**** Data for analysis ****

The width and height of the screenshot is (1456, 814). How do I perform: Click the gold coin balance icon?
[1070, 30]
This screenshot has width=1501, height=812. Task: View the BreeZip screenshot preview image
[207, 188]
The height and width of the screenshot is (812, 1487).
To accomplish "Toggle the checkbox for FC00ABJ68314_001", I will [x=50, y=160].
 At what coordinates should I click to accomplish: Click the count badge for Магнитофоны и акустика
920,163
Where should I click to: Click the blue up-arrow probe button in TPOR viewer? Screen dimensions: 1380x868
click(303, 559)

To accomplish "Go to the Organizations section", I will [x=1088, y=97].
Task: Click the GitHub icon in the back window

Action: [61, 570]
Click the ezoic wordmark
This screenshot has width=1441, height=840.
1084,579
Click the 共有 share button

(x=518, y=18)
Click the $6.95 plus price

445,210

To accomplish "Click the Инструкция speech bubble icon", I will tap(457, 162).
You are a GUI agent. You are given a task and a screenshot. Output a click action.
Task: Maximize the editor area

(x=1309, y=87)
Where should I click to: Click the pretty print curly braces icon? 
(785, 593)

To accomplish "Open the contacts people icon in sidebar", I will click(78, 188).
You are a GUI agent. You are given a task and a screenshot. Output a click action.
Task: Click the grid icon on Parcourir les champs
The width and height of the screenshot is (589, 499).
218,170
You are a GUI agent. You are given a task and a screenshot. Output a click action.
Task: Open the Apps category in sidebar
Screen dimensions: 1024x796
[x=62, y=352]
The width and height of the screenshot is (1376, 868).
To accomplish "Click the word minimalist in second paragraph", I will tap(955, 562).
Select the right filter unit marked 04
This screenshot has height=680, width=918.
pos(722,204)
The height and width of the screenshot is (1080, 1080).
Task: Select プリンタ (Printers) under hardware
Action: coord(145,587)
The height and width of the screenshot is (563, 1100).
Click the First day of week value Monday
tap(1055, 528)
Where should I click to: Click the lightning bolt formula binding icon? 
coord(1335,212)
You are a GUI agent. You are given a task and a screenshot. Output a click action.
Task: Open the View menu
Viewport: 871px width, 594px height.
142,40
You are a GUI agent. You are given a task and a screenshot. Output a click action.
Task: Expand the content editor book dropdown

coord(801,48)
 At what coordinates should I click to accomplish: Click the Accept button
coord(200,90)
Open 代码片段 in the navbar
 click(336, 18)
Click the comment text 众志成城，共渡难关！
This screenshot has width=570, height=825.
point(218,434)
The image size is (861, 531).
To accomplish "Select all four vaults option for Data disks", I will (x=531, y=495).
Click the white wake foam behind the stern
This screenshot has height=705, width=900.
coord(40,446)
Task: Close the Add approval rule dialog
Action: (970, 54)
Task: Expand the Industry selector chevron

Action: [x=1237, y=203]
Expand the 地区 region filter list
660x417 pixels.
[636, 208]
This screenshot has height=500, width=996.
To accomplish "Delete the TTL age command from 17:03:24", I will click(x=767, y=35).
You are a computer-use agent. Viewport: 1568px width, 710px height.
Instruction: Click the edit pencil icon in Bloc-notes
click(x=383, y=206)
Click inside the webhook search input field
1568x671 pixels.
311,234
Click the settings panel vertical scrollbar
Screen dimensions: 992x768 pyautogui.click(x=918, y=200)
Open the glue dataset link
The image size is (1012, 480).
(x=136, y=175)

****

▸ Task instructions
Write the entries above out again. Match them exactly.

▸ Solution
The width and height of the screenshot is (1456, 814). How do I perform: Click the gold coin balance icon?
[1070, 30]
This screenshot has width=1501, height=812. Task: View the BreeZip screenshot preview image
[207, 188]
The height and width of the screenshot is (812, 1487).
To accomplish "Toggle the checkbox for FC00ABJ68314_001", I will [x=50, y=160].
 At what coordinates should I click to accomplish: Click the count badge for Магнитофоны и акустика
920,163
Where should I click to: Click the blue up-arrow probe button in TPOR viewer? Screen dimensions: 1380x868
click(303, 559)

To accomplish "Go to the Organizations section", I will [x=1088, y=97].
Task: Click the GitHub icon in the back window

Action: [61, 570]
Click the ezoic wordmark
This screenshot has width=1441, height=840.
1084,579
Click the 共有 share button

(x=518, y=18)
Click the $6.95 plus price

445,210

To accomplish "Click the Инструкция speech bubble icon", I will tap(457, 162).
You are a GUI agent. You are given a task and a screenshot. Output a click action.
Task: Maximize the editor area

(x=1309, y=87)
Where should I click to: Click the pretty print curly braces icon? 
(785, 593)

To accomplish "Open the contacts people icon in sidebar", I will click(78, 188).
You are a GUI agent. You are given a task and a screenshot. Output a click action.
Task: Click the grid icon on Parcourir les champs
The width and height of the screenshot is (589, 499).
218,170
You are a GUI agent. You are given a task and a screenshot. Output a click action.
Task: Open the Apps category in sidebar
Screen dimensions: 1024x796
[x=62, y=352]
The width and height of the screenshot is (1376, 868).
To accomplish "Click the word minimalist in second paragraph", I will tap(955, 562).
Select the right filter unit marked 04
This screenshot has height=680, width=918.
pos(722,204)
The height and width of the screenshot is (1080, 1080).
Task: Select プリンタ (Printers) under hardware
Action: coord(145,587)
The height and width of the screenshot is (563, 1100).
Click the First day of week value Monday
tap(1055, 528)
Where should I click to: Click the lightning bolt formula binding icon? 
coord(1335,212)
You are a GUI agent. You are given a task and a screenshot. Output a click action.
Task: Open the View menu
Viewport: 871px width, 594px height.
142,40
You are a GUI agent. You are given a task and a screenshot. Output a click action.
Task: Expand the content editor book dropdown

coord(801,48)
 At what coordinates should I click to accomplish: Click the Accept button
coord(200,90)
Open 代码片段 in the navbar
 click(336, 18)
Click the comment text 众志成城，共渡难关！
This screenshot has width=570, height=825.
point(218,434)
The image size is (861, 531).
To accomplish "Select all four vaults option for Data disks", I will (x=531, y=495).
Click the white wake foam behind the stern
This screenshot has height=705, width=900.
coord(40,446)
Task: Close the Add approval rule dialog
Action: (970, 54)
Task: Expand the Industry selector chevron

Action: [x=1237, y=203]
Expand the 地区 region filter list
660x417 pixels.
[636, 208]
This screenshot has height=500, width=996.
To accomplish "Delete the TTL age command from 17:03:24", I will click(x=767, y=35).
You are a computer-use agent. Viewport: 1568px width, 710px height.
Instruction: Click the edit pencil icon in Bloc-notes
click(x=383, y=206)
Click inside the webhook search input field
1568x671 pixels.
311,234
Click the settings panel vertical scrollbar
Screen dimensions: 992x768 pyautogui.click(x=918, y=200)
Open the glue dataset link
The image size is (1012, 480).
(x=136, y=175)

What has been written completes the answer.